Instructions to follow: Turn every line of the listing below into a numbered list, skipping any blank lines. Omit the pictures.

Records from a pointing dataset:
** begin **

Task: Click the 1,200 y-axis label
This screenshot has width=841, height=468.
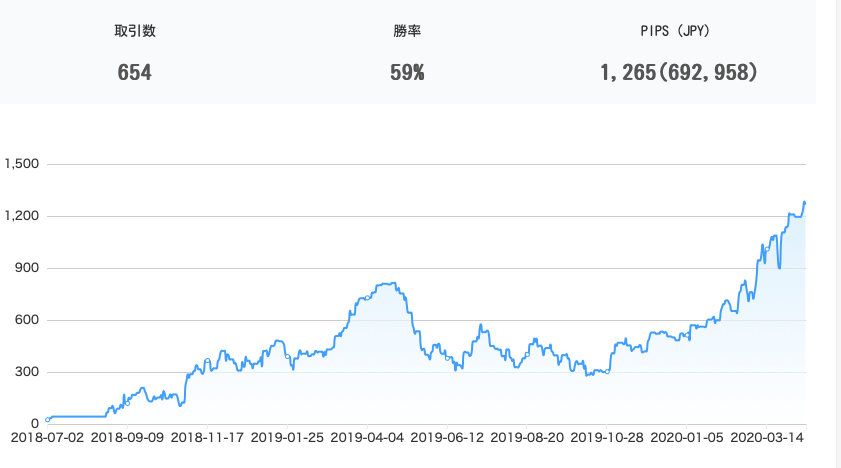Action: (x=22, y=216)
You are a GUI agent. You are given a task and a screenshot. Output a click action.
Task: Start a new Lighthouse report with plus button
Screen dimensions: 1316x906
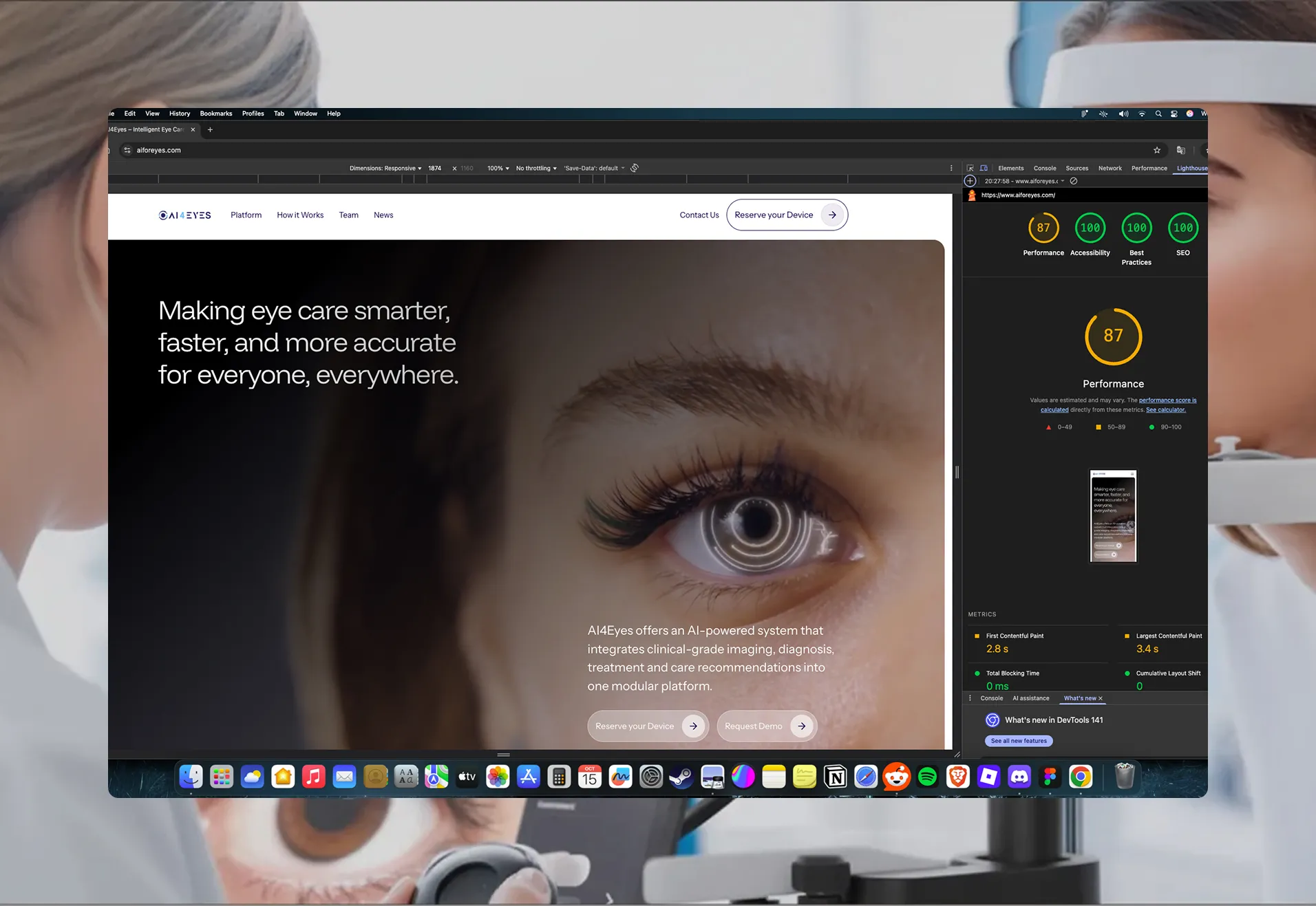click(970, 181)
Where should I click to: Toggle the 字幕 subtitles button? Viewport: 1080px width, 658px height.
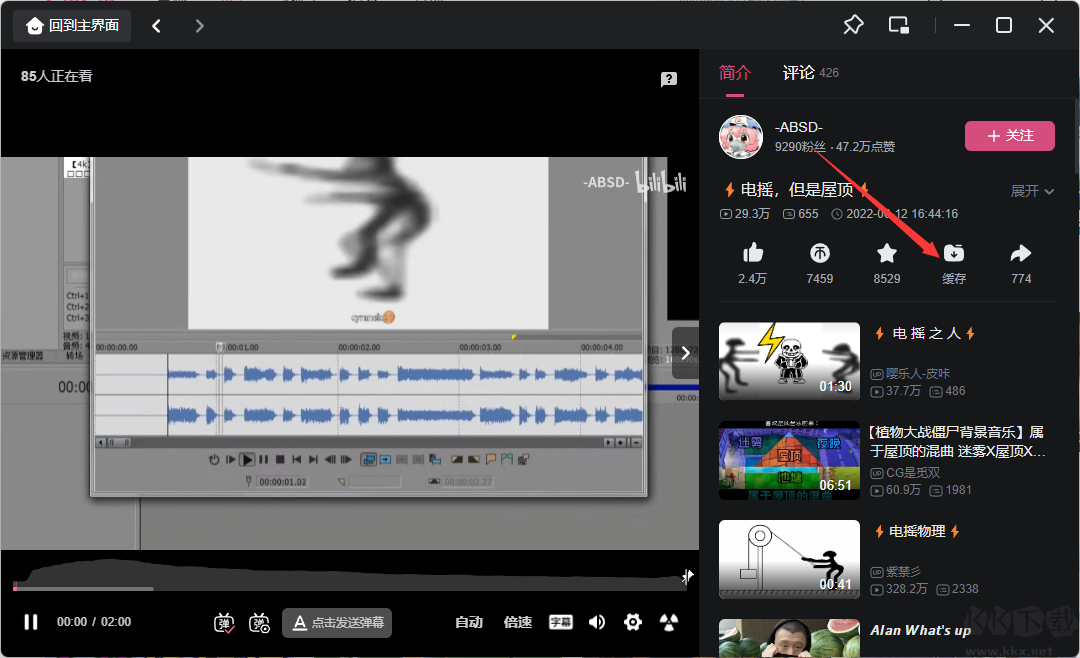(560, 622)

** end **

Exercise output:
1. Task: Click the 1,200 y-axis label
2. This screenshot has width=841, height=468.
3. Action: (x=22, y=216)
4. You are a GUI agent. You are given a task and a screenshot. Output a click action.
5. Task: Start a new Lighthouse report with plus button
6. Screen dimensions: 1316x906
7. click(970, 181)
8. Where should I click to: Toggle the 字幕 subtitles button? Viewport: 1080px width, 658px height.
9. (560, 622)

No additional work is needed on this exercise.